Precious premiered to an ecstatic reception at Sundance on Jan. 15, 2009. It then screened at Cannes in May, where it received a 15- minute standing ovation. Cannes, however, is where the rift between Daniels and Mo’Nique began, after she had refused to board a flight to France to attend the festival screening or submit to further promotions as long as Lionsgate refused to pay her. Calling from Cannes, she recalls, Daniels told his star, “Mama, I agree with what you’re saying. I just don’t think it’s going to play out good for you.” Mo’Nique refused to budge. “And that was a problem,” she recalls. “The problem of ‘How could this fat Black woman say no to the powers that be in Hollywood?'”

As the abusive mother (right) in Precious (2009).
Mo’Nique as the abusive mother (right) in Precious (2009).

“Flying to France to promote your turn in this hit movie sounds kind of fun,” I respond. “Why didn’t you want to do that?”

Mo’Nique emits a belly laugh. “As I explained to Oprah Winfrey, I said, ‘Oprah, I’m doing a talk show. I’m doing a comedy tour. I have a husband and I have babies. I have a little bit of downtime and I’m going to take advantage of it. So I’m not going anywhere because I’m not obligated to go anywhere. I’ve done my part,'” she says. “So we mutually agreed to disagree. That was it. Next thing I know, I am considered ‘difficult’ and ‘hard to work with.’
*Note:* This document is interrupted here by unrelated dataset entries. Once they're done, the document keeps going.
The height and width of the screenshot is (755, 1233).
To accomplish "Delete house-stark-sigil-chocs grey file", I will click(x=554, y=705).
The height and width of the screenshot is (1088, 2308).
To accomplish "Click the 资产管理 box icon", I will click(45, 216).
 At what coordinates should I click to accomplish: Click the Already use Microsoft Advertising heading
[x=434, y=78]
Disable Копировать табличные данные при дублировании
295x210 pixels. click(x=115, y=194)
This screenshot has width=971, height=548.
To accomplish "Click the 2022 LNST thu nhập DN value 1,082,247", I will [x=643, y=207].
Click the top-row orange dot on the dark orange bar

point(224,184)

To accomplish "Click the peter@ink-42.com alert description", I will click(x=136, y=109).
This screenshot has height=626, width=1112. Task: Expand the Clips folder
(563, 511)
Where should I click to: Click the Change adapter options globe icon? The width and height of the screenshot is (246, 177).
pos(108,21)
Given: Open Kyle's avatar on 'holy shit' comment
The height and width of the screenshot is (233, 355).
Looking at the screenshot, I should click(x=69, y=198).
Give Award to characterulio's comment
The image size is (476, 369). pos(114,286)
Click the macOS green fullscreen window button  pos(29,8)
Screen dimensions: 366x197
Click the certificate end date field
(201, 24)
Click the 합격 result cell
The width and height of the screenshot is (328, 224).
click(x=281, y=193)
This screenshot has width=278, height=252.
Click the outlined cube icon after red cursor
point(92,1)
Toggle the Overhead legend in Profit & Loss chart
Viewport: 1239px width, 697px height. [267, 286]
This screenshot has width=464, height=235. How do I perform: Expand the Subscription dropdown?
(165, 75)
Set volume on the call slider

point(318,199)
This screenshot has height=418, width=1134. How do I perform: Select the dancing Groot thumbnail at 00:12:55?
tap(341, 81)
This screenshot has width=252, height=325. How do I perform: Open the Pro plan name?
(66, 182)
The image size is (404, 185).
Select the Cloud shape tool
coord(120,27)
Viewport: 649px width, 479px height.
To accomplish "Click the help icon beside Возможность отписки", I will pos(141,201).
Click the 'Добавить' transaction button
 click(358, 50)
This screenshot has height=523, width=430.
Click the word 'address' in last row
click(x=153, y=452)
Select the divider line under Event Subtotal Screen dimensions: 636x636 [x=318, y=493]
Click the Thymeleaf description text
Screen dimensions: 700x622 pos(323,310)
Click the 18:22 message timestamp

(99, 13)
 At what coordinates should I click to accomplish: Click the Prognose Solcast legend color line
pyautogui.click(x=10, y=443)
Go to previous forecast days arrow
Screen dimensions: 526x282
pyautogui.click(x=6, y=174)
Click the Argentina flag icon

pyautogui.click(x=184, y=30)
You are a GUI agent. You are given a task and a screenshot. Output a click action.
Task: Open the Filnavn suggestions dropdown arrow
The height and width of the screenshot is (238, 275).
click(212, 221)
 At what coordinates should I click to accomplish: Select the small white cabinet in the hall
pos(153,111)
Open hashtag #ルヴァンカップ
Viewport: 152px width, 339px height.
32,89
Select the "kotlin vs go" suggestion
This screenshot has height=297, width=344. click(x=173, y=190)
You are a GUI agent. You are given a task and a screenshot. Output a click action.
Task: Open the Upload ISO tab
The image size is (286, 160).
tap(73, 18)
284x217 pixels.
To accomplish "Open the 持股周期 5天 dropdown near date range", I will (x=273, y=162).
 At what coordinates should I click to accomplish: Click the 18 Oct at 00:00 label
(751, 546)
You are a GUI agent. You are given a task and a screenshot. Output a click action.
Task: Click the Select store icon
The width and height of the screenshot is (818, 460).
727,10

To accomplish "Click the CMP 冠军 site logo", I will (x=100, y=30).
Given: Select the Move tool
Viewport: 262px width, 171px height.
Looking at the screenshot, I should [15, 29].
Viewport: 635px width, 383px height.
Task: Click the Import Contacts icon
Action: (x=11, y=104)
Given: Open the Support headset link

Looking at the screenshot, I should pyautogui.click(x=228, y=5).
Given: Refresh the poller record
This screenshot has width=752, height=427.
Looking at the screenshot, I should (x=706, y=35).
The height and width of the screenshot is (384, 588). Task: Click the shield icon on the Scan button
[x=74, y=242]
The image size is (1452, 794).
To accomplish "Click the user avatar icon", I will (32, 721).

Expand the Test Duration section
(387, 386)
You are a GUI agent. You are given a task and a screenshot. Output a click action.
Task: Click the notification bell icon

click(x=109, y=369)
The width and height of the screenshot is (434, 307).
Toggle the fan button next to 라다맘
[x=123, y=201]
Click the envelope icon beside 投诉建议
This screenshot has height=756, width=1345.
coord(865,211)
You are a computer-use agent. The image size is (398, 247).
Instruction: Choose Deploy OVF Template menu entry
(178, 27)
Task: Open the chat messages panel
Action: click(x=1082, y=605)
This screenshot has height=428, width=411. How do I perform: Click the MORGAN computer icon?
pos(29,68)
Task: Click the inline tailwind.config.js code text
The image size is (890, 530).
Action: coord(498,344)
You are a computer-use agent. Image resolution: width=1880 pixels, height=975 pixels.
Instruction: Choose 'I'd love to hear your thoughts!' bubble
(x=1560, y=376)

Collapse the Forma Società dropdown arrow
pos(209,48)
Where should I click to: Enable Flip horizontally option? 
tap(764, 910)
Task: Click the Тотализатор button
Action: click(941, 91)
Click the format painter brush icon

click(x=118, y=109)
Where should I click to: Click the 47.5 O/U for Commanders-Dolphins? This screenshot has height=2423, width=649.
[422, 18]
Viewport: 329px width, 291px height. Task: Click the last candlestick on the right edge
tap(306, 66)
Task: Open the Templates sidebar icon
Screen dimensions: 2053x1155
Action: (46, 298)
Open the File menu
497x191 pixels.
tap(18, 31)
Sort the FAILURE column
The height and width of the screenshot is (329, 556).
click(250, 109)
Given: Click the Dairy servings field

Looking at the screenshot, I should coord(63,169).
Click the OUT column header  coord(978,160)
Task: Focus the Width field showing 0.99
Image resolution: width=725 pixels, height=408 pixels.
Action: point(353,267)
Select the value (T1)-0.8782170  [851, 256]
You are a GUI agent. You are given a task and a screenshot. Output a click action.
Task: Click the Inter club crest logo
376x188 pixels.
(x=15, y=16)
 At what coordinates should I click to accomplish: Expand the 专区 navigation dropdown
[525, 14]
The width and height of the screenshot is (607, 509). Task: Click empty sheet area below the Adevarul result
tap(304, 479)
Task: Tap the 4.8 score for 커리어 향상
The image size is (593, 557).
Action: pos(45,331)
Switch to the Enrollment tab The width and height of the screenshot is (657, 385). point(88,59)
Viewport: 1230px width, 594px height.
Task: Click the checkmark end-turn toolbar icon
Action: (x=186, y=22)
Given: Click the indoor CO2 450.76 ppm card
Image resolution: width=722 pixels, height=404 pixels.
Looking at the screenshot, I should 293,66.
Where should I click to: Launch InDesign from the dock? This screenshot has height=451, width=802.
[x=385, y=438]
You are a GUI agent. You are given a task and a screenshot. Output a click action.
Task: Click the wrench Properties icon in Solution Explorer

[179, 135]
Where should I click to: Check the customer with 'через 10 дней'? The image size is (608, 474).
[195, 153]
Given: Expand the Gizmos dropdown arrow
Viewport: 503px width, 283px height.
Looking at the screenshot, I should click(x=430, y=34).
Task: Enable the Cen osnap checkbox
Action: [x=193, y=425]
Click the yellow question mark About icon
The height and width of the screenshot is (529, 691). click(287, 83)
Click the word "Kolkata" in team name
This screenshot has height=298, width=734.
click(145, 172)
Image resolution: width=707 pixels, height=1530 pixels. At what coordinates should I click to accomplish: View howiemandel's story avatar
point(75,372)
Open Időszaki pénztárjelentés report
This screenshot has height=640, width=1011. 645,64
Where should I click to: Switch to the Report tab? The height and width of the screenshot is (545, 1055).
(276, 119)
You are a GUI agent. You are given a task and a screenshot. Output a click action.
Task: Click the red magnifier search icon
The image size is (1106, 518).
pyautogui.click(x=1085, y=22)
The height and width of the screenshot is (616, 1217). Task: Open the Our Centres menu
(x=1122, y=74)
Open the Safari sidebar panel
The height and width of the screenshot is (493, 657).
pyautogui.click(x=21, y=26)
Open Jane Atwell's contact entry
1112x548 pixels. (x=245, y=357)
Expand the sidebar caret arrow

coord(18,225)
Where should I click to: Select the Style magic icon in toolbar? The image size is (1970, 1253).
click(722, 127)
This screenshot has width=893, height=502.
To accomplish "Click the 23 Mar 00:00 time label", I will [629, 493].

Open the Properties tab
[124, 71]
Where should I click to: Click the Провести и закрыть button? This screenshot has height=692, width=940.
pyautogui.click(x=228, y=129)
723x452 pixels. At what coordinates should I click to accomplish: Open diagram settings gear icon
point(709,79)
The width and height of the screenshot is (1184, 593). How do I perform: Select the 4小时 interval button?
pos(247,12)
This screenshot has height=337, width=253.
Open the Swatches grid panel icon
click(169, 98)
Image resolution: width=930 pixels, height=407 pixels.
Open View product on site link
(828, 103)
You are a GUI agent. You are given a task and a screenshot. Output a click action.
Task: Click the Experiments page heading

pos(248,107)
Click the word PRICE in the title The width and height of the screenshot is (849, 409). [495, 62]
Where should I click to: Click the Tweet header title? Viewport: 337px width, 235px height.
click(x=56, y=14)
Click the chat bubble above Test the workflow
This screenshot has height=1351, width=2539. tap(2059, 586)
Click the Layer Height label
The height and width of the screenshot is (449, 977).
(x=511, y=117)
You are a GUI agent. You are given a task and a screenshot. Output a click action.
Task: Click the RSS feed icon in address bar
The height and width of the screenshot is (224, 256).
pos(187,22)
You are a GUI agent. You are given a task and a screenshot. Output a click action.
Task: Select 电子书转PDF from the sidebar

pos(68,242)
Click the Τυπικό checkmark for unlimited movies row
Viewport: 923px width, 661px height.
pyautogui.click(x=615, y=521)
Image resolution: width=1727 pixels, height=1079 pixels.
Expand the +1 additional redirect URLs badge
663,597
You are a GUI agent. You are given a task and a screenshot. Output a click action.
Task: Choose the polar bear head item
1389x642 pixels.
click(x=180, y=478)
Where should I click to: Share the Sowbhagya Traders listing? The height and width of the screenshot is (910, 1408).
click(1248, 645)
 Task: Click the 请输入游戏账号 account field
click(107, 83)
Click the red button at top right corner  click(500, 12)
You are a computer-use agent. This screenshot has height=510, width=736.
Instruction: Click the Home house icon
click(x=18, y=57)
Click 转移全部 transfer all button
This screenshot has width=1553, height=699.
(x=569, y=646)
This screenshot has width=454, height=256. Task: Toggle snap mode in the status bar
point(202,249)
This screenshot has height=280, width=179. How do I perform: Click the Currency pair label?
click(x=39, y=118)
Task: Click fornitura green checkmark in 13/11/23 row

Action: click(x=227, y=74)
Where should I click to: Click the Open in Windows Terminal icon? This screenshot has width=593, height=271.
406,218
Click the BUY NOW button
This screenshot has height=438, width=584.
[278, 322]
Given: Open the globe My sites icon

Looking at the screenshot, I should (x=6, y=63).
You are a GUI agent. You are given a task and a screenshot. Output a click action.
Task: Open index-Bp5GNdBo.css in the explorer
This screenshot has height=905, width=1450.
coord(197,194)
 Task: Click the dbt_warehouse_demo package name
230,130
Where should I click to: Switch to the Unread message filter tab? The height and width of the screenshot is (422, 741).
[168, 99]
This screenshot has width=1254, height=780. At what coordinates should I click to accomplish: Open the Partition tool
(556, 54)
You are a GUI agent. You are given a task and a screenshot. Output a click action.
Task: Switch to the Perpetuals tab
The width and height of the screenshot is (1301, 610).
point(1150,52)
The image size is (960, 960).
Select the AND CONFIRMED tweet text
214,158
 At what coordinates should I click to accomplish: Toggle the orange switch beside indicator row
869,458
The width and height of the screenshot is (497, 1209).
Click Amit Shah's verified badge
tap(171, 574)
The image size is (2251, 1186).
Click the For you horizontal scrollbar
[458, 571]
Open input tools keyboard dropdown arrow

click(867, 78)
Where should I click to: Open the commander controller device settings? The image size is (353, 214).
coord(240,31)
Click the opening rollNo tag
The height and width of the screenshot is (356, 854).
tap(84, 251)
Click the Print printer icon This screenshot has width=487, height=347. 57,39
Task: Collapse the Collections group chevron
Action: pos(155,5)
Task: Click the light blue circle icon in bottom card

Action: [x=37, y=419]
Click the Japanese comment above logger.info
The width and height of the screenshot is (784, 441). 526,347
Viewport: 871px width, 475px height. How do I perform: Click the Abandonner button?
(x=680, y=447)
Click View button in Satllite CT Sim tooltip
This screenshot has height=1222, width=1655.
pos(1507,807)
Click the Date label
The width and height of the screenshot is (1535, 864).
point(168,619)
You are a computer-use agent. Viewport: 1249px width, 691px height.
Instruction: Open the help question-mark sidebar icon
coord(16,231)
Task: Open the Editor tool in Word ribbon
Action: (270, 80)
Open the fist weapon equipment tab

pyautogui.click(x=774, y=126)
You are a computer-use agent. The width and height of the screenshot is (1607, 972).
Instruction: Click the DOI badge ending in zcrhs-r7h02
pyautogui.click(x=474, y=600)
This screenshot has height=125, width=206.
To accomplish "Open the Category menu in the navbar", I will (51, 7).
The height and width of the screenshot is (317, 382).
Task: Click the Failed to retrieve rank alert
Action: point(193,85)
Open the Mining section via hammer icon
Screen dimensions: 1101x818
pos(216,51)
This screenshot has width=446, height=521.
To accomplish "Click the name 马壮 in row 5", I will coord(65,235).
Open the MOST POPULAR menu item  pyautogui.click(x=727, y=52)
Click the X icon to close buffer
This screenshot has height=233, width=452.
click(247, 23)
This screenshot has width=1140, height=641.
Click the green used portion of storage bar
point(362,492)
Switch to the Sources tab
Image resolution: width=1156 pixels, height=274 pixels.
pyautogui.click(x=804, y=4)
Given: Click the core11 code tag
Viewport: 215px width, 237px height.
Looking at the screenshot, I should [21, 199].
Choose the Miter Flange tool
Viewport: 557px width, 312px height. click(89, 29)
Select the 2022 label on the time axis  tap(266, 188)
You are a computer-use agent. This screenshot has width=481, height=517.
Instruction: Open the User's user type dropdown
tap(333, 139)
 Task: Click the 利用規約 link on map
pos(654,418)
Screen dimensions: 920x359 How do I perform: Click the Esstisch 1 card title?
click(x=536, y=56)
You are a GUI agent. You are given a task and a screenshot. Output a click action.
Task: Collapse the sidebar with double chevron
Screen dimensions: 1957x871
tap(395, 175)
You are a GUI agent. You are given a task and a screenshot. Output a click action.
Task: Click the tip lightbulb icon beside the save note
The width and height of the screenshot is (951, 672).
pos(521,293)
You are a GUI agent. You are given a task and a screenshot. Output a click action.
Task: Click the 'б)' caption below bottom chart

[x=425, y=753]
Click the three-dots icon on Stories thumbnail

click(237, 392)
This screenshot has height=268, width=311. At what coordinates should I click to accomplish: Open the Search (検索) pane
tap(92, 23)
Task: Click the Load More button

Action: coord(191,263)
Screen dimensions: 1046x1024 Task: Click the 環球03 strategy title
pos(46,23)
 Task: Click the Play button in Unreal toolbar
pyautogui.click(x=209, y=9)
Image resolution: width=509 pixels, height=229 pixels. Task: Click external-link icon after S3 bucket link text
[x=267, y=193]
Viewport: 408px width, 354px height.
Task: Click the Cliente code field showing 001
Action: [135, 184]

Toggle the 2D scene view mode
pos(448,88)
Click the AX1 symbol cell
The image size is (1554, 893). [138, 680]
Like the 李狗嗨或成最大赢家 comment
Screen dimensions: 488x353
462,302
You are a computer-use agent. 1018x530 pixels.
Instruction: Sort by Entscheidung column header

“It was my third marriage,” Mo’Nique continues. “My second round of children. So I understood by then that when you sacrifice everything for a place called Hollywood, you wind up being by yourself. I know the history before me. I know those stories. And not only did those women die broke, they died brokenhearted. They died lonely because they gave everything to a business — and in the end it gave them nothing.”

***

At the 87th Academy Awards, held March 7, 2010, at the Kodak Theatre (renamed the Dolby Theatre in 2012), Mo’Nique wore a ruched royal blue gown by Tadashi Shoji with white gardenias in her hair — a tribute to McDaniel, who wore the same flowers when she accepted her Oscar in 1939.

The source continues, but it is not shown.